Back to Bangkok for a night and to the delights of 60-pence Pad Thai, then on to Hua Lamphong train station for the train to Chang Mai. The journey is about 750km, and being the cheapskates we are, we took a seat, rather than a sleeper. It was a long, noisy night! On the plus side, they did give us 2 meals we weren’t expecting.

We really enjoyed Chiang Mai. We took a cookery class with the Best Thai Cooking School, and spent the day getting ingredients at the market and from our Chef’s vegetable garden, then cooking all manner of Thai dishes: Pad Thai, Massaman Curry, Spring Rolls, Coconut Soup, Sweet and Sour Vegetables, Penang Curry, and Sweet Mango with Sticky Rice. We saved most of them up and all had a massive feast at the end.

Our guest house was run by a depressed Frenchman, who became even more depressed when someone stole the water meter from outside. With the water supply cut off, we hassled the poor guy to get it fixed because we hadn’t had a shower since Bangkok!
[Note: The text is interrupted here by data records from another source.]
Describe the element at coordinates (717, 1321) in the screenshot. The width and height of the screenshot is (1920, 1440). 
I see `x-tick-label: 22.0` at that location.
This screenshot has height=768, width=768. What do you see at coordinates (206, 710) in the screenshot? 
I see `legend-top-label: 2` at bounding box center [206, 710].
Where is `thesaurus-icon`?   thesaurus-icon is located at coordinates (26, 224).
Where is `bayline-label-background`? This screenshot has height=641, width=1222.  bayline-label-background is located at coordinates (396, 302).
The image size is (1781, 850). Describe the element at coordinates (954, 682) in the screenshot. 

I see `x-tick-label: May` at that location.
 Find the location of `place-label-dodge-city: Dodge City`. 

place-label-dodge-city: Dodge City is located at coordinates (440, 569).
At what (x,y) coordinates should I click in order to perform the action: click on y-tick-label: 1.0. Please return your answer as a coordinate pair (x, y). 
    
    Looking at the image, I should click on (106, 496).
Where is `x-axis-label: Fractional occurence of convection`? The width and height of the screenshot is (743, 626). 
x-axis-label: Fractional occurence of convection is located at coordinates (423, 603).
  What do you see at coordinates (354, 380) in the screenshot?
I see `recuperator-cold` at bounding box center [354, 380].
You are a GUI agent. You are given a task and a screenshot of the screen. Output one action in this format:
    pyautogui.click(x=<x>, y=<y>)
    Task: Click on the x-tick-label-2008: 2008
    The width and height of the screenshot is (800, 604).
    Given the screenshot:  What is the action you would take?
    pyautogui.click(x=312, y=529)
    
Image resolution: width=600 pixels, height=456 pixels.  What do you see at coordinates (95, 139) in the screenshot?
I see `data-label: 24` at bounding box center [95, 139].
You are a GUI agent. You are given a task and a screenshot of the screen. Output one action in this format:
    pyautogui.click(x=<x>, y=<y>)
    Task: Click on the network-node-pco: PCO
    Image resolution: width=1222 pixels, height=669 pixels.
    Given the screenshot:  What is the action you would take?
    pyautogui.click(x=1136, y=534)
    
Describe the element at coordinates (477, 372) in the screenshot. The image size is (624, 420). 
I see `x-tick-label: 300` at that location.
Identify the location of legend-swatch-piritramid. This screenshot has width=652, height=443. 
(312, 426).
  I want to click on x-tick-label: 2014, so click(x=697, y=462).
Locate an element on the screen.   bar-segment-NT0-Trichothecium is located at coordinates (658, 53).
Chiang Mai was also where we happened to be on the anniversary of our trip. On 26th September we treated ourselves to a no-expense-spared meal at a Mexican of all places, to celebrate 366 days on the road! Despite splashing out, the bill came to less than £7 for both of us. A great end to an awesome day: We took a trip to go and see Elephants. We learned how to control them, then rode them bareback, fed them, and washed them in the river, before rafting back down the rapids to the base. Fantastic!

Moving on further North, we took a bus to Chiang Rai, then jumped on a rattly local bus to Chiang Khong. A tuktuk took us to Baanrimtaling Guest House, right on the Mekong River. The hordes of insects that inhabit the riverbanks seemed to congregate outside our window. From our room we could see the far side of the river; our next country – Laos!